Gather each line of the records where "càng" appears.

Data records |

━━━

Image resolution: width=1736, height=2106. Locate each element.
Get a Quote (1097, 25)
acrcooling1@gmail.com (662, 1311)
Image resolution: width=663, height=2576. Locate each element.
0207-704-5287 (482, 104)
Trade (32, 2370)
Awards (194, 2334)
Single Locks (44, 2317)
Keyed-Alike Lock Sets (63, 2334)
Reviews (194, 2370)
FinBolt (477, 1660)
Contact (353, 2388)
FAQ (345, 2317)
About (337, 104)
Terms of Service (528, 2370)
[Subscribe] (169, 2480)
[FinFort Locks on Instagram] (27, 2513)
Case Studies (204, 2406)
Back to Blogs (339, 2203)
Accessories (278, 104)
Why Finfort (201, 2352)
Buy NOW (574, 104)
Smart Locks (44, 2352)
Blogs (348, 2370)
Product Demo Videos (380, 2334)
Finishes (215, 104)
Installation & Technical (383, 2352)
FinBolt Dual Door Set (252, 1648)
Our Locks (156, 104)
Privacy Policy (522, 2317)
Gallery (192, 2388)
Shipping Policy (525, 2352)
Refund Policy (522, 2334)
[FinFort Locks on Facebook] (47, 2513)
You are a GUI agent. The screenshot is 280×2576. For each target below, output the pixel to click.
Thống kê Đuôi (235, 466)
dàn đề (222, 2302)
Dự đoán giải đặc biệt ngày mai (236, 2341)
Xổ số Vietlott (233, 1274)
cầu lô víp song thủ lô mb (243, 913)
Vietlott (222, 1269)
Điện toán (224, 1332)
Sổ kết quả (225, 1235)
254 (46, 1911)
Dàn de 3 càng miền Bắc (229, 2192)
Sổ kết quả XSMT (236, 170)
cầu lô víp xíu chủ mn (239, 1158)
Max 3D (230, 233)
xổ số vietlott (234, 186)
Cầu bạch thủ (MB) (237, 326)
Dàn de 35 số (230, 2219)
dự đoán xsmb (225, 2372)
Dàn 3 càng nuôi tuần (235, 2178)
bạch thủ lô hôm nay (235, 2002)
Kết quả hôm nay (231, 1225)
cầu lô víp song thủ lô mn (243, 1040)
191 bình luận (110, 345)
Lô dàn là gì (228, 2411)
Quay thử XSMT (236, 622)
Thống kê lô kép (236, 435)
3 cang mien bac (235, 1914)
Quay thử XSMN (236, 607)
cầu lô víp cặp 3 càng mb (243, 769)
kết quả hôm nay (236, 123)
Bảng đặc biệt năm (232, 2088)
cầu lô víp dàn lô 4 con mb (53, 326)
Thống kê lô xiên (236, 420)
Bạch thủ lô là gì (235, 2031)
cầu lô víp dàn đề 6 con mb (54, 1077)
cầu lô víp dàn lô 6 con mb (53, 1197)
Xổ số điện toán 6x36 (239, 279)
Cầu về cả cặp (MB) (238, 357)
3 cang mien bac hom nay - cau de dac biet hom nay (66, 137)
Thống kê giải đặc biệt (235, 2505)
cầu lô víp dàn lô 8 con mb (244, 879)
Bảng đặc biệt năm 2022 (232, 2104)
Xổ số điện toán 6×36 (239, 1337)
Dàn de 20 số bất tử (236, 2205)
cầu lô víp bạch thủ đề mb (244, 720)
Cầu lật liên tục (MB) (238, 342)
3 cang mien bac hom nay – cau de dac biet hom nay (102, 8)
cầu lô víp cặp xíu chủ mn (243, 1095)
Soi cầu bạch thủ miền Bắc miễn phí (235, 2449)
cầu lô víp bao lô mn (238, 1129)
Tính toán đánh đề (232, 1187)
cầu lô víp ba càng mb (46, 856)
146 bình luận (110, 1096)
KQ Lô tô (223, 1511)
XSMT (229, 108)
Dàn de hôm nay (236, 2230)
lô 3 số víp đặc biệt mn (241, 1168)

━━━

The answer |
Dàn de 3 càng miền Bắc (229, 2192)
Dàn 3 càng nuôi tuần (235, 2178)
cầu lô víp cặp 3 càng mb (243, 769)
cầu lô víp ba càng mb (46, 856)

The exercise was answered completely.